Given the Kremlin’s official narrative that Ukraine was behind Dugina’s murder, it is only logical that Russia has not yet commented on the existence of the NRA, Sumleni suggested.
“Their unofficial narrative, which they have allowed the ‘underground movement’ to spread, – they also need to be broken. [on opposition]. So they allowed the story to air.”
‘A Patriotic Flame’
Ruslan Trade, a security researcher at the US think tank Atlantic Council, said Newsweek It is understood that Dugina’s killing “sparked a wave of necessary outrage” in Russia, now six months into its war against neighboring Ukraine.
“Dugin is now primarily a symbol, not a tool for the state. His role in the creation of the current Kremlin mythology for Eurasia and the so-called ‘Russian world’ is already over and can be abandoned,” Trad said. “At present, the Russian army needs the flame of victories, of patriotism.”
The Russian state and its proxies already use it Politically motivated murderhe said
“Undoubtedly, this will not be the last episode in Russian history, and an internal order should not be rejected by one of the security agencies.”
Trade also noted that there is tension between Dugin, the main actor behind the annexation of Crimea in 2014, and the FSB, which until recently led major operations in Ukraine.
“He [Dugin] Alleges that the agency is not functioning properly and that the military operation has failed. Putin is influenced by Dugin – he is one of his main spiritual advisers and inspires him. Everyone in the Kremlin knows this.”
Echoing Trad’s criticism, Sumleni suggested that the FSB may have killed Dugina to start a campaign to escalate the war.
Doing so could increase the psychosis of war, eliminate the last vestiges of opposition and embolden those who seek revenge, he added.

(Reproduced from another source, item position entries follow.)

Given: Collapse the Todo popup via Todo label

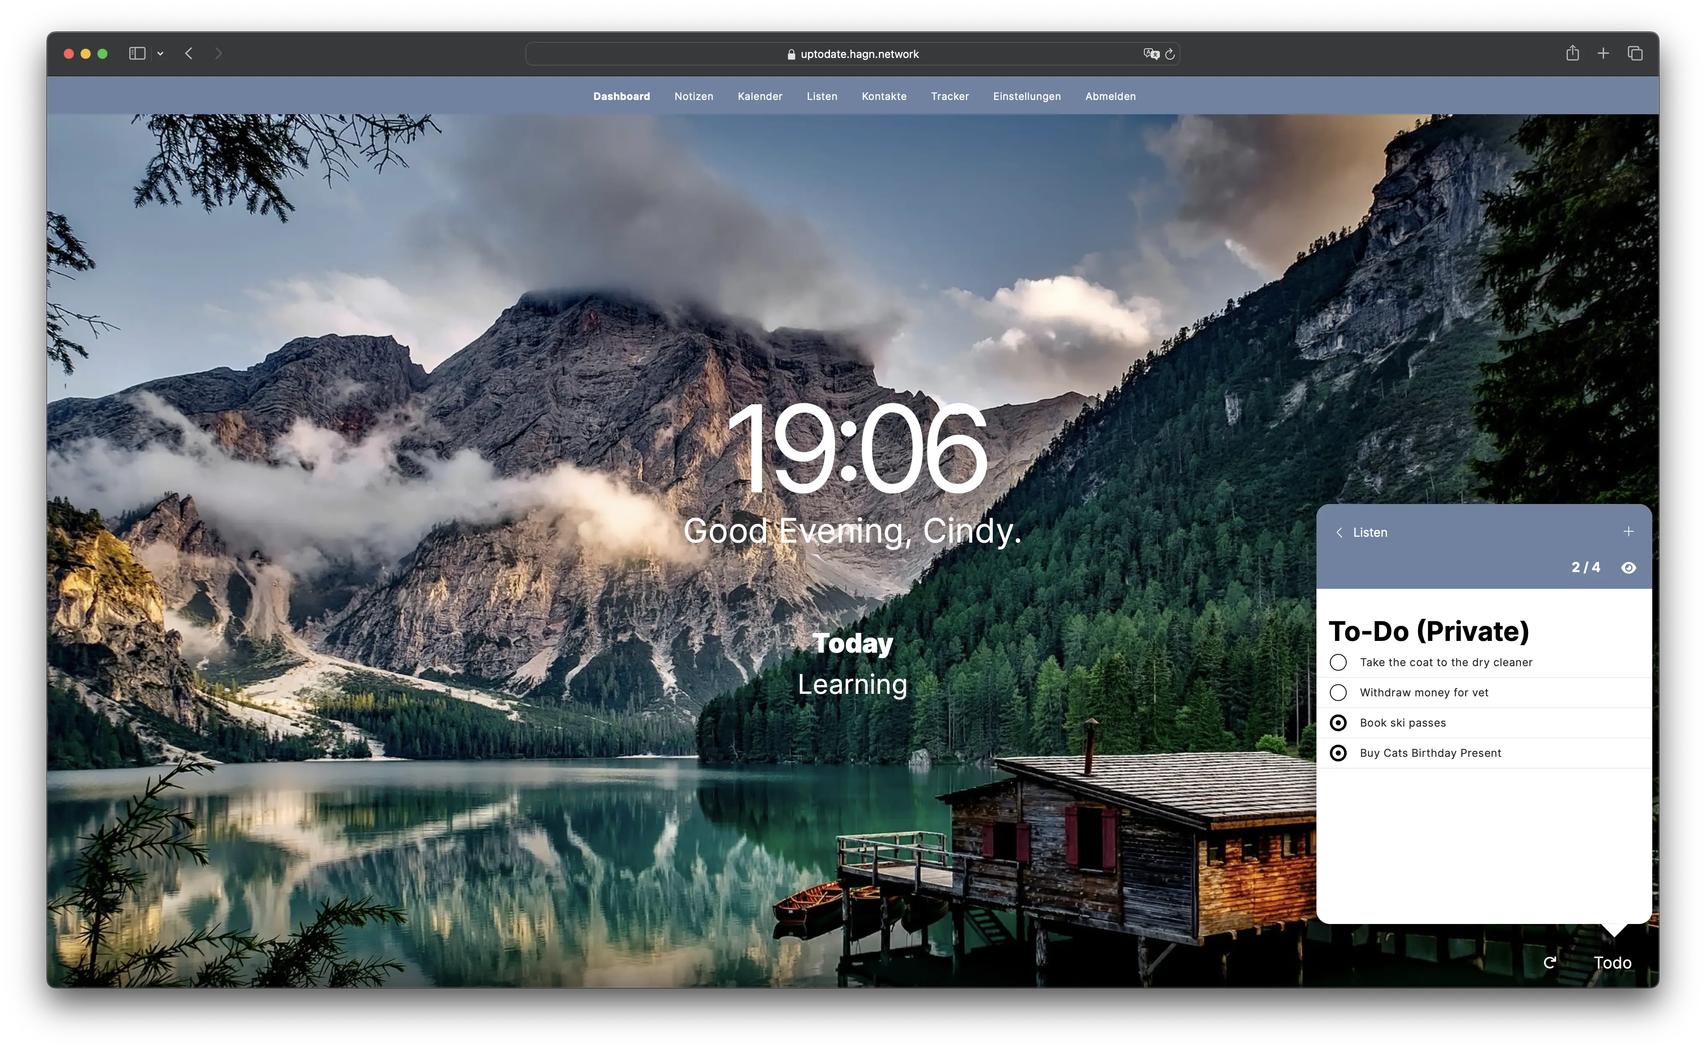Looking at the screenshot, I should click(1612, 963).
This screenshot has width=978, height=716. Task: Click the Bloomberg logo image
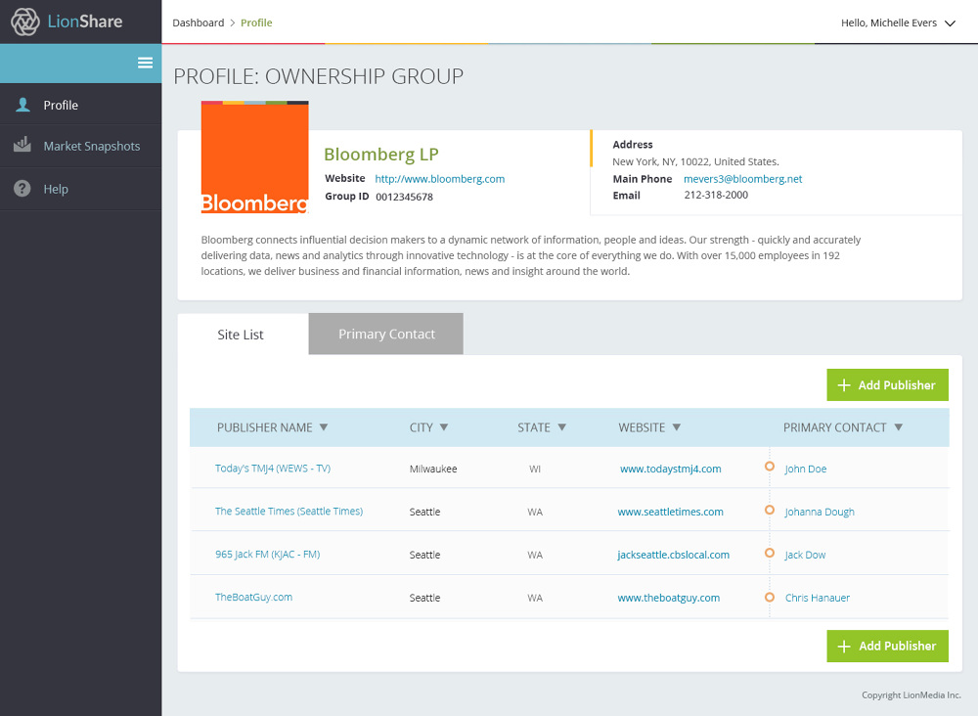point(254,157)
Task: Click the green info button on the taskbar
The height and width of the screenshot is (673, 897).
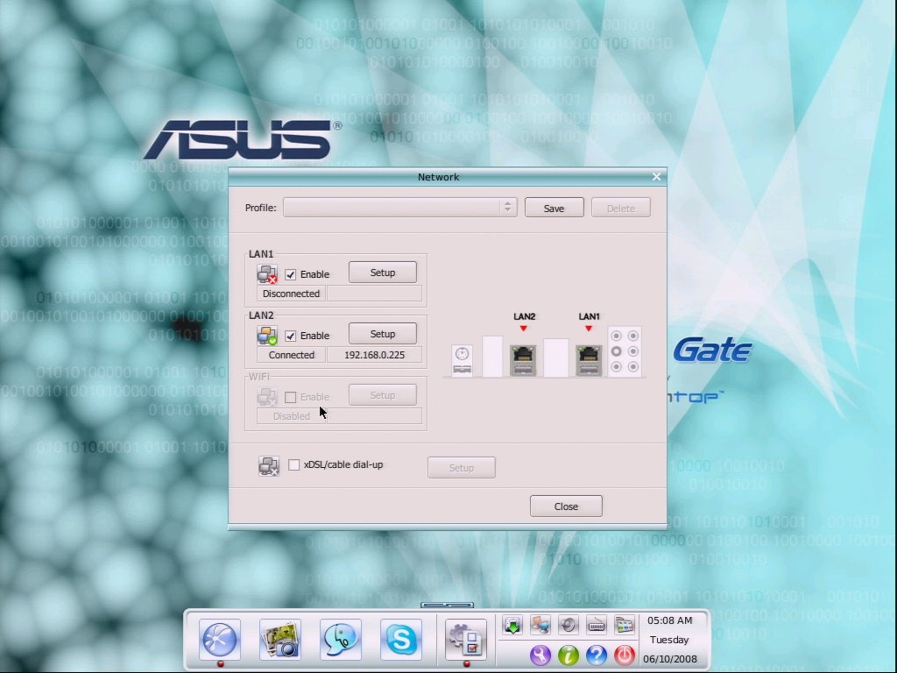Action: pyautogui.click(x=568, y=655)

“Because the picture they broadcast is a picture of a young innocent girl who was killed by evil Nazis in Ukraine. And that’s a strong image, I mean,” Sumleny said.
On Wednesday, the Russian Embassy in the United States strongly criticized the idea that “Russian authorities are responsible for the death of their own citizen, a true patriot of Russia.”
Newsweek The Russian Foreign Ministry and Ponomarev have been contacted for additional comment.